A terminally ill, bed-ridden man accidentally started a fatal house fire with his cigarette lighter, an inquest heard.
Ian Jennings, aged 64, died in the tragic blaze at his home in Pinfold Close, Tickhill, in October last year.
His wife Ethel – who is known as Olive – managed to find her way through ‘clouds of smoke’ to escape.
Doncaster Coroners’ Court heard Mr Jennings had been rendered immobile after battling chronic conditions relating to alcoholism including liver disease and alcoholic neuropathy.
The inquest heard he was ‘known to smoke in bed.’ Before the fatal fire on October 17, Olive had left food and made her husband some roll-up cigarettes, which she left at the side of his bed.
Mr Jennings was sleeping on a hospital air bed in the front room of their bungalow due to his condition.
After leaving him for the night, Mrs Jennings went to watch television in her bedroom, where she fell asleep.
At around 9.30pm she awoke, got up and went into the corridor where she saw ‘clouds of smoke’ coming from the living room.
“I ran into the living room and all of that side of the room was on fire,” Mrs Jennings, a former nurse, told the inquest.
“I don’t know if it was the best thing to do but I ran and got a basin of water and threw it on the fire but it didn’t make any difference.
“I ran outside and to my neighbour’s house for help.
“When I went to go back in I couldn’t because the flames were that high.”
The fire service arrived on the scene at 9.41pm – eight minutes after the alarm had been raised – and began to tackle the blaze, which had spread ‘rapidly’.
The intensity of the fire had led to the three windows in the living room ‘exploding’ before the fire service arrived.
Mr Jennings was pronounced dead at the scene.
Fire investigation officer Graham Toms, told Doncaster Coroners’ Court there were a number of flammable items surrounding Mr Jennings’ bedside that are likely to have caused the fire to spread quickly including tissues, his bedding, which was not flame-retardant, a number of CDs and his hospital air bed.

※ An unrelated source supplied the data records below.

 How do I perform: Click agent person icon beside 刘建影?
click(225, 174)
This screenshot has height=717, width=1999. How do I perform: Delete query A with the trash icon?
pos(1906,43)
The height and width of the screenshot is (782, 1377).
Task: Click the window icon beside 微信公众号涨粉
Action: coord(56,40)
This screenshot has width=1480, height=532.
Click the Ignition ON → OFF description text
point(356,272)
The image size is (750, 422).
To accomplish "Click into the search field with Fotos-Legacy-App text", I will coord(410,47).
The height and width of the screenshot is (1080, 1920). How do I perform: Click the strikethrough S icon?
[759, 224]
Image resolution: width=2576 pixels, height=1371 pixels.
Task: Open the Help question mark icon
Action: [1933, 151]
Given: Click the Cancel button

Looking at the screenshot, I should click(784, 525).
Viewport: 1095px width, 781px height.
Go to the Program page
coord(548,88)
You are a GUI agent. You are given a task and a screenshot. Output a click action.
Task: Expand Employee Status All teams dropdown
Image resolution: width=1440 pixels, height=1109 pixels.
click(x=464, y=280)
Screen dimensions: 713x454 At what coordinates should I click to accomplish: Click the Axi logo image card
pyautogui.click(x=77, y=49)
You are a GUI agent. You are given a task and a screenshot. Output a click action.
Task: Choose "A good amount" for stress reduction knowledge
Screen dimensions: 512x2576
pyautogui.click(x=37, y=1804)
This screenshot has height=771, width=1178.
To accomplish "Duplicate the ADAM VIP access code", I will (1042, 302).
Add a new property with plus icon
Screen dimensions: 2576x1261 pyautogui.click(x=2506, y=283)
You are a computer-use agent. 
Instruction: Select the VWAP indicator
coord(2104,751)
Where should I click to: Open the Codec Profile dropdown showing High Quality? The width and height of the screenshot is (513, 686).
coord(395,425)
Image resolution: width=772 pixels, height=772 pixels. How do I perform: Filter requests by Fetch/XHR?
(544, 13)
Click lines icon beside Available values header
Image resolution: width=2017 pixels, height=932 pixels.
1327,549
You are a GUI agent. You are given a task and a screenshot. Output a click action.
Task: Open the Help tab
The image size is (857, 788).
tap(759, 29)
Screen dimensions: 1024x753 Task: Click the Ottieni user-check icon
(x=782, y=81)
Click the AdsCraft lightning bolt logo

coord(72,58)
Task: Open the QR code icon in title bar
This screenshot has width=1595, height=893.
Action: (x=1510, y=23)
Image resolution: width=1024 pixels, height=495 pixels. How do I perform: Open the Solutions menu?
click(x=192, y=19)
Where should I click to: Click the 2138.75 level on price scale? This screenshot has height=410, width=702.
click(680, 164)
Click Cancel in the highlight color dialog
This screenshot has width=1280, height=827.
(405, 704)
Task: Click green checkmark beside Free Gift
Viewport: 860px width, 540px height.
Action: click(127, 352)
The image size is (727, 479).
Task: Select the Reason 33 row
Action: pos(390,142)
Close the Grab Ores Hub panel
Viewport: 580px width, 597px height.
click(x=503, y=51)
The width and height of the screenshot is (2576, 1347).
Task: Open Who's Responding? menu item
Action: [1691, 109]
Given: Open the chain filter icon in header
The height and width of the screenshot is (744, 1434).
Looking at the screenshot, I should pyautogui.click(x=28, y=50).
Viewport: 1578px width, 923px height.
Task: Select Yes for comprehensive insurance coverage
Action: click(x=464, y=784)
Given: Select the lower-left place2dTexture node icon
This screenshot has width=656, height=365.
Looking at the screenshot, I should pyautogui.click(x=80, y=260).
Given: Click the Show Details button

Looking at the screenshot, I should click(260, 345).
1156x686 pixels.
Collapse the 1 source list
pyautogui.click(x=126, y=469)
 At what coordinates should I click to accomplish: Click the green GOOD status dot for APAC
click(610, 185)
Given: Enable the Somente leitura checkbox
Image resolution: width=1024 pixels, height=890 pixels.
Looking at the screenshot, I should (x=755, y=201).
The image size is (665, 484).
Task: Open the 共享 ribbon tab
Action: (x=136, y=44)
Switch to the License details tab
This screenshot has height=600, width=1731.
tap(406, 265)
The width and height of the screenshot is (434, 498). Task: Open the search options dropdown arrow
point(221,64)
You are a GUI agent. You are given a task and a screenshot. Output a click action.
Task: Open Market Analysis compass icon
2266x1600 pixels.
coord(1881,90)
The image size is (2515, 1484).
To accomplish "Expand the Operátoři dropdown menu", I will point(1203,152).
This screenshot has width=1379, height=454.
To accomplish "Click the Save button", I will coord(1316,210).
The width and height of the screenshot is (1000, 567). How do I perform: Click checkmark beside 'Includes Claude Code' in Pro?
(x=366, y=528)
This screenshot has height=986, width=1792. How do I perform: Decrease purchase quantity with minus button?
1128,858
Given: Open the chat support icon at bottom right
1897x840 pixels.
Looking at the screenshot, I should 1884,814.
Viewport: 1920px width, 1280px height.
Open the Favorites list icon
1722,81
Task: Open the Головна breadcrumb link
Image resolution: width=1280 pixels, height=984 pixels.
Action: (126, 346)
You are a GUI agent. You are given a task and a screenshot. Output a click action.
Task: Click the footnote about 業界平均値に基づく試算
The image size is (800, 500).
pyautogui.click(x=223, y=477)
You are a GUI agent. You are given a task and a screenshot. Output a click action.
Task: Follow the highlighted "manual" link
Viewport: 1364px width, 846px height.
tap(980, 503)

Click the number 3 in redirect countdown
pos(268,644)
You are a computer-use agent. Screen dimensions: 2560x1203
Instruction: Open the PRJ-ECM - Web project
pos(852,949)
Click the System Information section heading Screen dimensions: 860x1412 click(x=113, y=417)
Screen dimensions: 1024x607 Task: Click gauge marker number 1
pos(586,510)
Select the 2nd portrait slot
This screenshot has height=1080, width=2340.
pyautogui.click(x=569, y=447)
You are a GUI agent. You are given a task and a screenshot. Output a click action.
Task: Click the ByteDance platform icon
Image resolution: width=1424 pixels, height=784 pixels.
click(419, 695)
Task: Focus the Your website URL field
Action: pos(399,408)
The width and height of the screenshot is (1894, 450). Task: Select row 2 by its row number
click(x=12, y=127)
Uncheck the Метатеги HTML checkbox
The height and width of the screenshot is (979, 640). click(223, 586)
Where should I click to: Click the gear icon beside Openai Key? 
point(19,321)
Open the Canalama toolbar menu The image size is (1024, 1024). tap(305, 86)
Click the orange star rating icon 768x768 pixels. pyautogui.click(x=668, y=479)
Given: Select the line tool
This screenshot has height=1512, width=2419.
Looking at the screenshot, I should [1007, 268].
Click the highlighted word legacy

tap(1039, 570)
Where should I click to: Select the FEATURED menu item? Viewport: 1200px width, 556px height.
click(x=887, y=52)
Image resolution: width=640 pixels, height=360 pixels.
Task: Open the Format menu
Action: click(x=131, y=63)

Mr Toms said: “The mattress of the air bed itself was flame retardant. But once that had been punctured because of the way it pumps air, it would have acted almost like a furnace.
“We believed that the fire was most likely caused by a naked flame, probably from his lighter, that either caught the bedding or his chest.”
Mr Toms said the property did not have a working fire alarm at the time.
Mrs Jennings said at the hearing that in spite of her husband’s terminal condition she did not believe he would have started the fire deliberately because he would not have wanted to put her or their pet dog at risk.
Senior Coroner, Nicola Mundy, delivered a conclusion of ‘accidental death’ and passed her condolences to Mr Jennings’ family.
After the inquest, Mr Toms, said: “This was a severe house fire which tragically resulted in Mr Jennings losing his life and our thoughts are with his family at what remains a very sad time.
“The incident is also another, terrible reminder of the dangers associated with smoking in bed. We found no evidence of working smoke alarms in the property. Whilst we will never know whether smoke alarms would have made a difference at this incident, smoke alarms do give you vital extra seconds to escape by giving you an early warning of a fire in your home.
“Please, please make sure you have smoke alarms on every level of your home and to test them regularly.”